Welcome to the community,
HWaus. I will be honest: as a full-time tutor since 2014, I do not place too much stock in the GMAT Club numbers. I have had two clients, for example, within the past year become distressed after earning a Q44 on a mock test when they had been testing higher--both of them had hit a Q50
on the actual exam prior to taking their mocks through this site. I have also noticed that the level of questions, via the Question of the Day series, sometimes differs from what the OG may list it as. For instance, a Hard OG question might be listed as 600-level on this site. I feel I should add, however, that the quality of the Quant questions is top-notch, and that many very-high-scoring candidates praise the harder-than-the-real-thing Quant sets, saying that working through such sets allowed them to appreciate how to approach those 700+-level questions. Also, the analyses you can access through the site to official questions, Quant and otherwise, is unparalleled, in my opinion. There is a reason so many people flock to this site for GMAT™ prep guidance. My advice? Take this site for what it is, a valuable resource for analyses to official questions, as well as a forum in which to ask for help from the community at large. Place stock in numbers only when they are tied to official practice tests and materials. (For example, if you complete five sets of twenty questions of varying difficulty from the OG, especially through the Wiley website, you can then look back at the types of questions you are missing--Easy, Medium, Hard, geometry, probability, etc.--and get a more accurate picture of how you are performing across those topics and question difficulties.) As long as you center your practice on official questions, veering off a few questions at a time with outside material but always coming back, you will get a well-rounded prep experience.
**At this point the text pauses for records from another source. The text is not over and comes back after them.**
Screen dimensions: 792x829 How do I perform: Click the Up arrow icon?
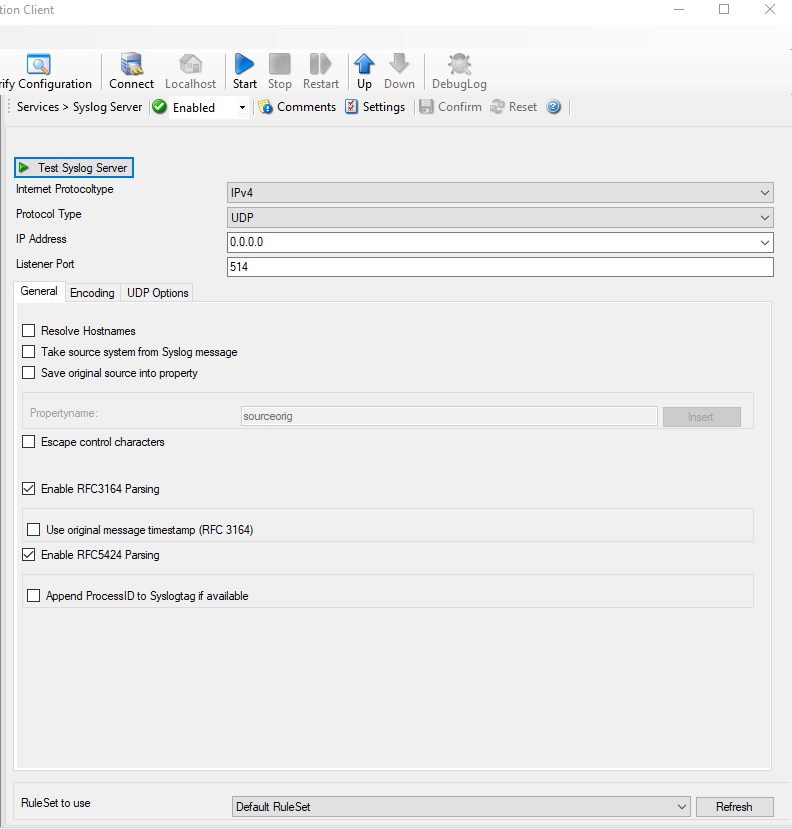(364, 66)
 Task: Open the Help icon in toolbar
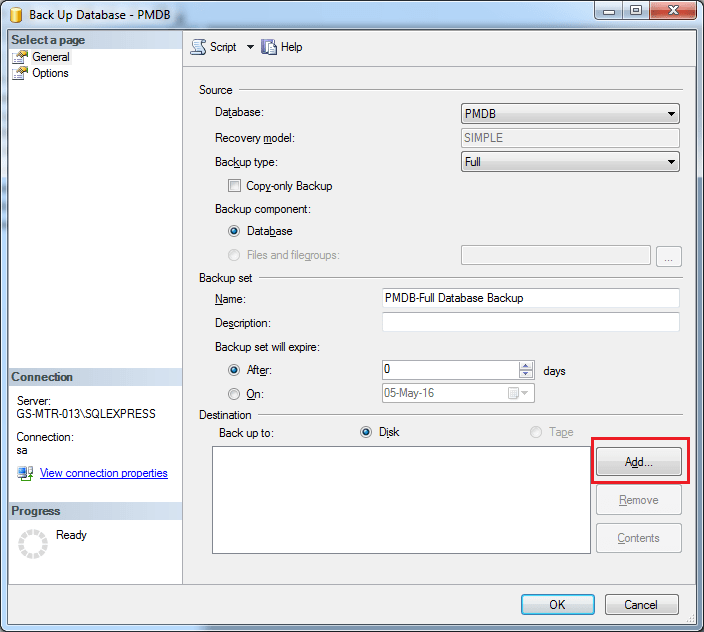pyautogui.click(x=269, y=47)
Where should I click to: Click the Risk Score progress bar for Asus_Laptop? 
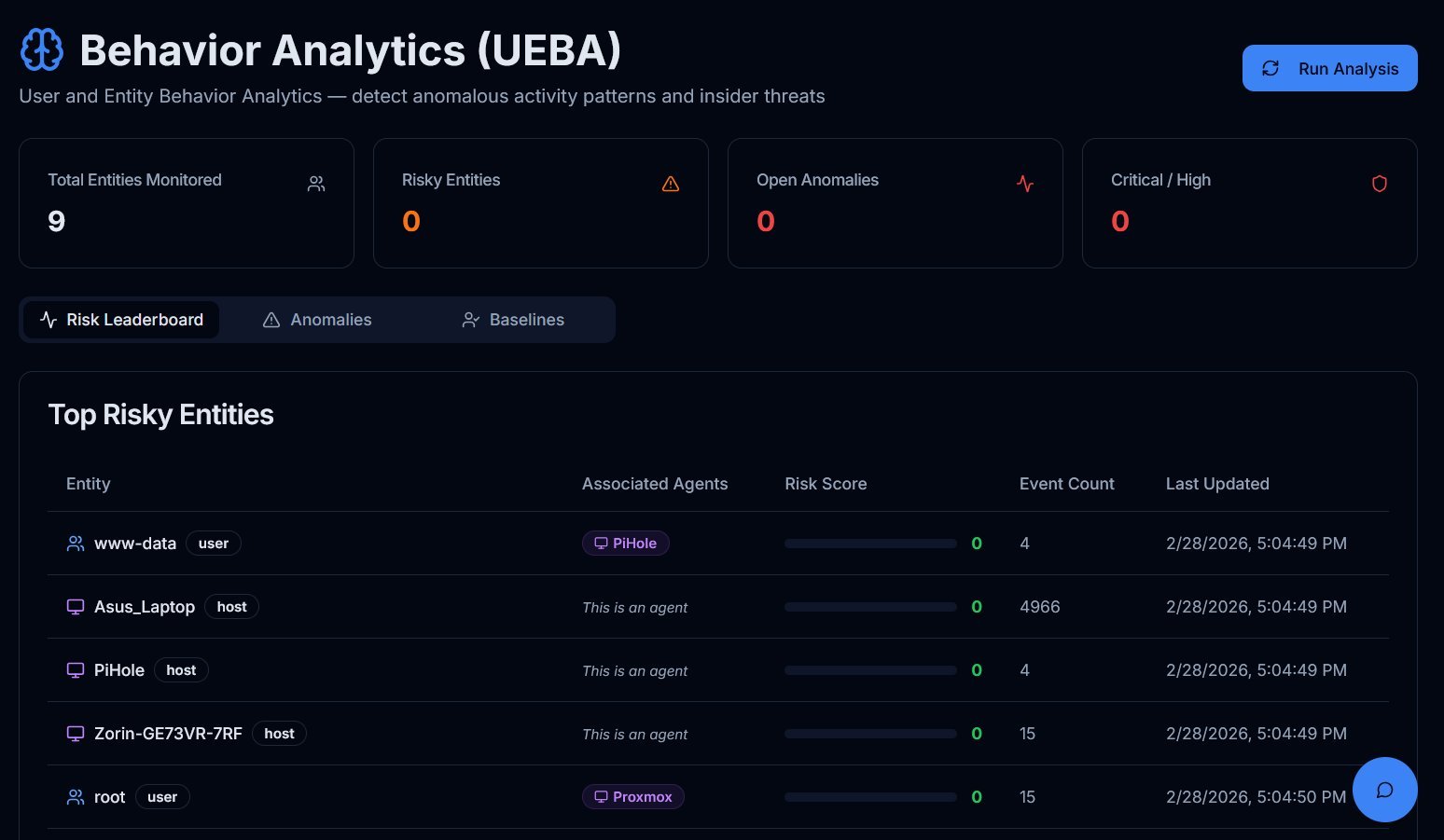870,606
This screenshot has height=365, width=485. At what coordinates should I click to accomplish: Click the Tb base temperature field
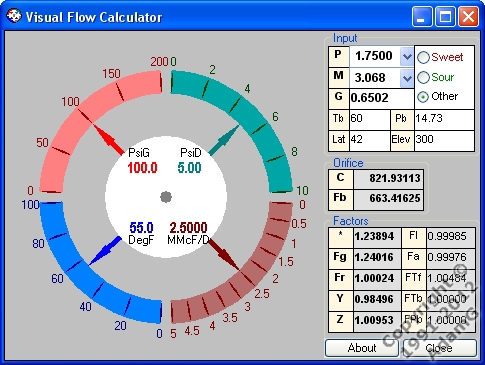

At the same time, relish the opportunity to practice with official questions. Do not just burn through sixty questions a day to get to the end. You will form an unhealthy relationship with the material at that point. If time is on your side, then work with small sets, maybe 5-10 questions at a time. Take the time to break down and understand the questions and what makes each response correct or incorrect. (Too many people focus on just getting the answer right, and they make the same mistakes over and over, exhausting valuable official questions in the process. And trust me, even if you have not seen a question in a month or two, if you have seen it before and have taken in the answer, then you are not approaching it with fresh eyes, and your perspective on your skills may be skewed.) You can add volume as you go, improving along the way.
Good luck with your studies, however you decide to approach them.